(Collected data entries)
---

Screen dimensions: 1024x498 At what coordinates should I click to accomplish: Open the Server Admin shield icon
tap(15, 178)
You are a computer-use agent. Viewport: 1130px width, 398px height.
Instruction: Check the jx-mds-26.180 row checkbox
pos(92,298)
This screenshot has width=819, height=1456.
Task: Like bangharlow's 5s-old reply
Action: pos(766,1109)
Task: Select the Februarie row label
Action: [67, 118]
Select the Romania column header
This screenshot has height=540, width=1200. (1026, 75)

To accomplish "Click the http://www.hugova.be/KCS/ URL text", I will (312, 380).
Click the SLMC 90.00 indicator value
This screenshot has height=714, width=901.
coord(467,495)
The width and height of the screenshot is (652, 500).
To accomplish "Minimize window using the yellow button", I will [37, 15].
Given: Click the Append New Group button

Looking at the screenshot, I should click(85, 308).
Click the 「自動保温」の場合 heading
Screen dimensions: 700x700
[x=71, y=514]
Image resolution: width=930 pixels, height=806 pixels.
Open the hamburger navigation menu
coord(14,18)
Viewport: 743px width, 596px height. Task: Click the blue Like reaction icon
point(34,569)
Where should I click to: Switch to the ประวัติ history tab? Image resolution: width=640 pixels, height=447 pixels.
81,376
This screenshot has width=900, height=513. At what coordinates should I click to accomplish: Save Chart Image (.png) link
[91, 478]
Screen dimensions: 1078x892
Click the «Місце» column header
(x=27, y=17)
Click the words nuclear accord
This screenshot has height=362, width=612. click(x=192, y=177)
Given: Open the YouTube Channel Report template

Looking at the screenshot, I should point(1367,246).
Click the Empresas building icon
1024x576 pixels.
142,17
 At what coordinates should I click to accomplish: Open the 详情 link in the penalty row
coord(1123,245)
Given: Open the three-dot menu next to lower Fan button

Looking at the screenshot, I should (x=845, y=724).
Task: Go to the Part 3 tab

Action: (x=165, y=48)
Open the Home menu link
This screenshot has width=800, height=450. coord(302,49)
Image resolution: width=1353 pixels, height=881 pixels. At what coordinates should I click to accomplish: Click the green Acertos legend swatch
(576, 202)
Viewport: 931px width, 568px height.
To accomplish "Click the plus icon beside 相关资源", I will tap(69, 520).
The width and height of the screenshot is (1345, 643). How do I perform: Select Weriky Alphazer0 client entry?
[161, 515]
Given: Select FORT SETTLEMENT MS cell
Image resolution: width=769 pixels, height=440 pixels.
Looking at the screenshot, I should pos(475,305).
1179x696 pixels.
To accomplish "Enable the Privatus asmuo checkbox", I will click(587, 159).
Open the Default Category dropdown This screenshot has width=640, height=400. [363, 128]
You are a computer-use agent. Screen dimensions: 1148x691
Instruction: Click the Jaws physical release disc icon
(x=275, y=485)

---

■ **Work request**
All lines from the one with "Open the Default" through the end of the data must be repeated exactly, and nothing else may be repeated.

■ **Solution below**
Open the Default Category dropdown This screenshot has width=640, height=400. [363, 128]
You are a computer-use agent. Screen dimensions: 1148x691
Instruction: Click the Jaws physical release disc icon
(x=275, y=485)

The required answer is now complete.